Statistical Analysis

Median values of the DTI parameters within the ROI were calculated for each patient, who was scanned consecutively with the same DTI protocol for unenhanced and contrast-enhanced imaging. A paired two-tailed t test was applied for statistical analysis comparing diffusion parameters and lesion size on unenhanced and contrast-enhanced scans. In such a repeated-measure design, each patient is used as her own control and individual differences are partialled out of the error term. ROC curve analysis was applied to investigate the ability of each DTI parameter to differentiate cancer from normal fibroglandular tissue before and after GBCA administration. An ROC AUC was generated to summarize the accuracy of the ROC curve. The DeLong [18] test was applied to compare the ROC curves before and after contrast administration and between the AUC values obtained for each of the two readers. The agreement between the three readers that evaluated the qualitative assessment of the index cancers on DTI color-coded λ₁ maps before and after GBCA administration was assessed by calculating the kappa coefficients [19]. The statistical analyses were performed using MedCalc (v.19, Mariakerke) and Excel 2016 (Microsoft) software. A p value of ≤ 0.05 was considered statistically significant.

Results

The study population consisted of 26 women, and none were excluded for poor quality of the diffusion-weighted scans. The mean age of all patients was 48.62 ± 8.43 (SD) years old (ranging from 37 to 69 years). Overall, a total of 20 lesions were assessed, of which 15 were biopsy-proven malignant lesions (13 infiltrating ductal carcinoma, two ductal carcinoma in situ [DCIS]) and five were benign lesions (one papilloma, two fibroadenoma, and two fat necrosis). The median lesion size on either unenhanced DTI or contrast-enhanced DTI was similar (p = 0.35): 15.3 mm (range, 3.3–72.3 mm) and 17.3 mm (range, 3.9–71.0 mm), respectively. One small DCIS lesion (histopathologic size, 2.5 mm, measured after mastectomy) was excluded from the quantitative analysis. Six patients without any pathologic MRI findings (four BI-RADS category 0 and two originally BI-RADS category 6 with pathologic complete response to presurgical chemotherapy and after surgical excision) were diagnosed as having normal MRI results.

The color-coded DTI parametric maps of the DDCs, mean diffusivity, and anisotropy indexes before and after contrast enhancement revealed the presence of malignancy by showing a reduction in the values of these parameters in malignant regions compared with normal breast tissue (Figs. 2 and 3). Close visual inspection of the DTI parametric maps of the cancers revealed reduction in the DTI parameters and b0 intensity after GBCA administration relative to before GBCA administration (Figs. 2 and 3).

View larger version (79K)

Fig. 2A —47-year-old woman with newly diagnosed grade 3 invasive ductal carcinoma of no special type and in situ carcinoma.

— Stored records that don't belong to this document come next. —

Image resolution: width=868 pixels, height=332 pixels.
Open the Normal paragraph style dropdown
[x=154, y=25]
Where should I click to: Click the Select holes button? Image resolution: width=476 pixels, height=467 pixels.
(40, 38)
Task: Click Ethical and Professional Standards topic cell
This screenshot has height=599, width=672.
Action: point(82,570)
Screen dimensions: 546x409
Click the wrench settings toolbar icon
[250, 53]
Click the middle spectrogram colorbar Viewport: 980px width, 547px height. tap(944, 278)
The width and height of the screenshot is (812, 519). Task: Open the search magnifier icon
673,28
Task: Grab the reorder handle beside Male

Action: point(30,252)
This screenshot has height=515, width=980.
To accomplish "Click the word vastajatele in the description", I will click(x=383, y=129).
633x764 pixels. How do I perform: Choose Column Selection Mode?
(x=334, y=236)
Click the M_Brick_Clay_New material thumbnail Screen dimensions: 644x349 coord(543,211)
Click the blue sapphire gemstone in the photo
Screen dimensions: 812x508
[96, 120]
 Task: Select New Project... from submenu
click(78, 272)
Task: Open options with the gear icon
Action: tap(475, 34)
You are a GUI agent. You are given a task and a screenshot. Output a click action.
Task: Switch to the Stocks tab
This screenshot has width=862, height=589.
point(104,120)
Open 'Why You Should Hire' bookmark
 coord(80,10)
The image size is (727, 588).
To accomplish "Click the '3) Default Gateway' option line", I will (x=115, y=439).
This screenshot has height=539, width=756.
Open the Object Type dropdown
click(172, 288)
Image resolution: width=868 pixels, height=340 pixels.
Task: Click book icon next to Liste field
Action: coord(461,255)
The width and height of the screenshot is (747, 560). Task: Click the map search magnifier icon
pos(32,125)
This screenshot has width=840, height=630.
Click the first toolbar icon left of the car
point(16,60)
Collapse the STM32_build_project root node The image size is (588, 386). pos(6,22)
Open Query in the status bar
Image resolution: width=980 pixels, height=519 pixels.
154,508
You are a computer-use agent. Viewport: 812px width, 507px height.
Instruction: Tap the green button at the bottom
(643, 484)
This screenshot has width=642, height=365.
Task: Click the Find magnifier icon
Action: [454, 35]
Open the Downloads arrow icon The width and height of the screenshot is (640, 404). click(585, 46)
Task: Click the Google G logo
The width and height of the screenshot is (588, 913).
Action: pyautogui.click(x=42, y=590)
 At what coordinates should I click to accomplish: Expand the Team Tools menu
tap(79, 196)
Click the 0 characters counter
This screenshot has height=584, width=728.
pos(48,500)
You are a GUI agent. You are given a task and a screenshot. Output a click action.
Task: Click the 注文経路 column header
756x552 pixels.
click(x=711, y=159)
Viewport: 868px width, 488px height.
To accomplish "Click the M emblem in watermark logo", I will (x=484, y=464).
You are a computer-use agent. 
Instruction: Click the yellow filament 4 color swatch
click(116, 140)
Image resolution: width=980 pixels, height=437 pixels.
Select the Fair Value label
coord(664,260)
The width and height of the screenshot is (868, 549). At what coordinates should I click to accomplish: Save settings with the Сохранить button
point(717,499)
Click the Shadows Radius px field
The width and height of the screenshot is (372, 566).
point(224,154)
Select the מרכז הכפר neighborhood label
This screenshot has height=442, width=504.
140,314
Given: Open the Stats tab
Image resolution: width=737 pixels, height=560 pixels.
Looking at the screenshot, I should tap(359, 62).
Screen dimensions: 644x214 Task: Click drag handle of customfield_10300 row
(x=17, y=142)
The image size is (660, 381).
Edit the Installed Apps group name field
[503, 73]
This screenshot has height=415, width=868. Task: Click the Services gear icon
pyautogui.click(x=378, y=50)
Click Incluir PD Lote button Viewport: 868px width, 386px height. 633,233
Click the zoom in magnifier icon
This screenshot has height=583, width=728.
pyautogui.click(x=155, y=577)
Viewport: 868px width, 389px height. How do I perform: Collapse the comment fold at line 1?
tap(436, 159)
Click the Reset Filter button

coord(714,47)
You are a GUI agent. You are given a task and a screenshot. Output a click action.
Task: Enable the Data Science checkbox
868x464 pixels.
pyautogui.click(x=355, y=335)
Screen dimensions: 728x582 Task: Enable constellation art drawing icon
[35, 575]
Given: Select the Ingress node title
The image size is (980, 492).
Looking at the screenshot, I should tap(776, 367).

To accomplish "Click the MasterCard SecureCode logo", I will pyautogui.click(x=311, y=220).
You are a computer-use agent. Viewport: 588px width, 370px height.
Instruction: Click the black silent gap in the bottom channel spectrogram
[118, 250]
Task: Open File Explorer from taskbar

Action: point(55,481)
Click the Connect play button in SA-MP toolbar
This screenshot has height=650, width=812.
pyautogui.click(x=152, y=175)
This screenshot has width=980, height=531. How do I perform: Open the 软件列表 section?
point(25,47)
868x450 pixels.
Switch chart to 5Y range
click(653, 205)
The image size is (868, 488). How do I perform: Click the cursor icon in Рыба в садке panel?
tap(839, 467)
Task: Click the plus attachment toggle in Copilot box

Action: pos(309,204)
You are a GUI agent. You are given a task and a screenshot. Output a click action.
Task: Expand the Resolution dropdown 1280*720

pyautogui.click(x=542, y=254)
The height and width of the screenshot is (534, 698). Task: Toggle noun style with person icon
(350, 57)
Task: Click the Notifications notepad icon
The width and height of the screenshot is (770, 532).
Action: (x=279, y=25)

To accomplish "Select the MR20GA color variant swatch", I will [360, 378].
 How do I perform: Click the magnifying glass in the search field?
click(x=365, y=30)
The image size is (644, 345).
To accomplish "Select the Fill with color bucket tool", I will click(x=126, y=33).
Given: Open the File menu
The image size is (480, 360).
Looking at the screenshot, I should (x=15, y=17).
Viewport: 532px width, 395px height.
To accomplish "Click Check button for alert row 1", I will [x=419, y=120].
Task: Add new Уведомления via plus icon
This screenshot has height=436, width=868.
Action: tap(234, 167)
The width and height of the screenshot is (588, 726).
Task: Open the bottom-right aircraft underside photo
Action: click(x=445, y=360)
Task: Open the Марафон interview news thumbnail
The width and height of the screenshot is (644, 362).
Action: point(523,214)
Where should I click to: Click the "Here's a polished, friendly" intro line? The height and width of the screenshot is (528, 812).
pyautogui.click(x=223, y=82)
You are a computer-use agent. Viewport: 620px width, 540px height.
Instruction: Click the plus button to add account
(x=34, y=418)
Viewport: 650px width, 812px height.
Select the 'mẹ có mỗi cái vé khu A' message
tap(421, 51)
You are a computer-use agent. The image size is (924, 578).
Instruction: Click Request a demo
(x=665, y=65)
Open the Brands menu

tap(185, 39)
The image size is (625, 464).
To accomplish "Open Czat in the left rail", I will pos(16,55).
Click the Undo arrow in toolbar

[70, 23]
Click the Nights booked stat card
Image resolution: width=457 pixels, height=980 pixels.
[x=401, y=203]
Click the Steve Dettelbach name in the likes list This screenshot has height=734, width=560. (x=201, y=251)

A, Axial image with b value of 0 (b0, A) and diffusion-tensor imaging parametric maps overlaid on b0 image (B–F) before (left) and after (right) contrast-enhancement are shown. λ₁, λ₂, and λ₃ are directional diffusion coefficients (DDCs). There is reduction in intensity in b0 image and in DDCs in contrast-enhanced images relative to unenhanced images and retention of contrast material in dynamic contrast-enhanced (DCE) image.

View larger version (68K)

Fig. 2B —47-year-old woman with newly diagnosed grade 3 invasive ductal carcinoma of no special type and in situ carcinoma.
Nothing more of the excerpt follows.